Le dauphin Charles, huit mois, tétait sa nourrice avec gloutonnerie. L’aînée, Isabelette,
qui était le propre surnom de la reine en son enfance, allait avoir trois ans
en novembre. Elle était une ravissante princesse, aussi brune que sa mère, et s’efforçait
maladroitement d’édifier une tour avec ses cubes de bois à images. Jeanne, assise
au centre d’un amoncellement de coussins, suçait un ruban de la robe de sa
poupée de chiffon, tout en regardant œuvrer sa sœur avec la gravité de ses
dix-huit mois. Dès que la tour chancelante s’écroulait, elle avait un éclat de
rire franc et clair, et battait des mains, ce qui provoquait une crise de
colère chez son aînée. Pour calmer cette dernière, les nounous s’empressaient
de reconstruire la tour, mais Isabelette s’énervait de plus belle et repoussait
ses damoiselles : elle voulait faire toute seule, et s’absorbait à nouveau
dans sa tâche. La fillette avait déjà conscience de son rang et en avait les
caprices. La reine, à contempler ses enfants, s’imagina femme d’un hobereau
vivant la vie simple d’une châtelaine.

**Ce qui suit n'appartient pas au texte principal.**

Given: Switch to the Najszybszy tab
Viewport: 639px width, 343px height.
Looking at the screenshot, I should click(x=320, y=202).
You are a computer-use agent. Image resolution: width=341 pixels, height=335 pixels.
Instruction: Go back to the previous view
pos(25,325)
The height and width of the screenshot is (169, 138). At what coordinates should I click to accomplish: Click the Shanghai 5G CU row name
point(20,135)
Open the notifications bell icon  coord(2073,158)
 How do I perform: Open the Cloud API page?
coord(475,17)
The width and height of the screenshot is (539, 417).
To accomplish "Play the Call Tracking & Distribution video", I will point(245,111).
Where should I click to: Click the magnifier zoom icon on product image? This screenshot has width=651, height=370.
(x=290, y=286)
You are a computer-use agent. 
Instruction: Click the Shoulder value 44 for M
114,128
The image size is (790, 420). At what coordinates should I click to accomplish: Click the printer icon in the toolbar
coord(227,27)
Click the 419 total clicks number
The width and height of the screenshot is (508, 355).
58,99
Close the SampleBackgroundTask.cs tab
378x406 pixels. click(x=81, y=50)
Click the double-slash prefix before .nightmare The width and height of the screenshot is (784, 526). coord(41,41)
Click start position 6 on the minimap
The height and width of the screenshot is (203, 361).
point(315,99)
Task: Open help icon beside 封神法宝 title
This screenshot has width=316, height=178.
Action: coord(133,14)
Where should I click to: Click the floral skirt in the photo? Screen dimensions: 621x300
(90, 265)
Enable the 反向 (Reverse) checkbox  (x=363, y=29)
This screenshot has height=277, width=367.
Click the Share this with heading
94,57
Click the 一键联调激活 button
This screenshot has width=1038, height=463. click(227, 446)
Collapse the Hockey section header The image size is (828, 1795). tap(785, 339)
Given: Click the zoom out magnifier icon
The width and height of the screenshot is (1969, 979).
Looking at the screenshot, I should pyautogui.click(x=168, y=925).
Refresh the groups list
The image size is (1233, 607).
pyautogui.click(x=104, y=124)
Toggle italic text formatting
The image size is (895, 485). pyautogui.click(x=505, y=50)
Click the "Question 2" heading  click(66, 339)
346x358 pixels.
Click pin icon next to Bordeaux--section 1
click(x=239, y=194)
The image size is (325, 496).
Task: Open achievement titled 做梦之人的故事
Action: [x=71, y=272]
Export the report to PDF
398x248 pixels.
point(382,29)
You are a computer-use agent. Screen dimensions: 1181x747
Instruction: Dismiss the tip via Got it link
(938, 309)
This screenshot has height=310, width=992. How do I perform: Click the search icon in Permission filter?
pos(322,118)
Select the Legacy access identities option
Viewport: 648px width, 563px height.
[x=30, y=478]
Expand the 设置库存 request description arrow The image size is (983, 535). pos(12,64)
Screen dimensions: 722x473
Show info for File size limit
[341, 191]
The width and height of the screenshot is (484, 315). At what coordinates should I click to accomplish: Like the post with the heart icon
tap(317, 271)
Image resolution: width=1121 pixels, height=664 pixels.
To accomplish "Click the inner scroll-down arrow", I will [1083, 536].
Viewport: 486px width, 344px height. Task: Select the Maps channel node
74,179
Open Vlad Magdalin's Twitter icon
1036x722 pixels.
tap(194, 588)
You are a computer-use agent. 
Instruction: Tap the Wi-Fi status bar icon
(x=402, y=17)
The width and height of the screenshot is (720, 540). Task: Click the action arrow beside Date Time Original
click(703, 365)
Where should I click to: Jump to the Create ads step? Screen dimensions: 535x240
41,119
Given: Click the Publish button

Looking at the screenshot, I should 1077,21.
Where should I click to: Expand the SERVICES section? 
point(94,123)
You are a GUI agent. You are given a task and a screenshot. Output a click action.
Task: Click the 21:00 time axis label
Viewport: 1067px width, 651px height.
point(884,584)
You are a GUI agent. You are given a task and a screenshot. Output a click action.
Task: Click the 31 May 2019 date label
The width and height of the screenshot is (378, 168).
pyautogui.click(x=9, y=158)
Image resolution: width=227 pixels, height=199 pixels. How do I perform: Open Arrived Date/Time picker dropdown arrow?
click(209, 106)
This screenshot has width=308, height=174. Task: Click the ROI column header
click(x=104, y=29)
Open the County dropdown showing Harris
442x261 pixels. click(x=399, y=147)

Papillon d’éphémère, elle saisissait ce
moment de bonheur.
    Des cris et des éclats de rire montèrent du fossé
d’enceinte en contrebas. Le roi et ses courtisans jouaient à la balle de terre.
À l’aide d’un bâton recourbé, il s’agissait de pousser une grosse bille de fer
et de la faire choir dans des trous creusés dans le sol. Charles suivait les
prescriptions d’Harcigny et d’Ozanne : délassement et doux ébattements. Le
château de Creil était bien une maison de plaisance, plantée sur l’île
Saint-Maurice dans le cours de la rivière de l’Oise, au sein de la ville
fortifiée.
    Doux ébats étaient aussi les nuits qu’ils
passaient ensemble. Charles lui faisait l’amour avec une tendresse émouvante, attentif
à la féconder. Elle en éprouvait un trouble qu’elle n’avait jamais connu, une
délicieuse jouissance à offrir son ventre à la semence royale. Tous deux
voulaient encore des fils, car le dauphin était un fragile nourrisson. Ozanne
ne participait plus à leurs étreintes, elle jugeait ces joutes passionnées et
sensuelles trop épuisantes pour le roi, et contraires à sa santé.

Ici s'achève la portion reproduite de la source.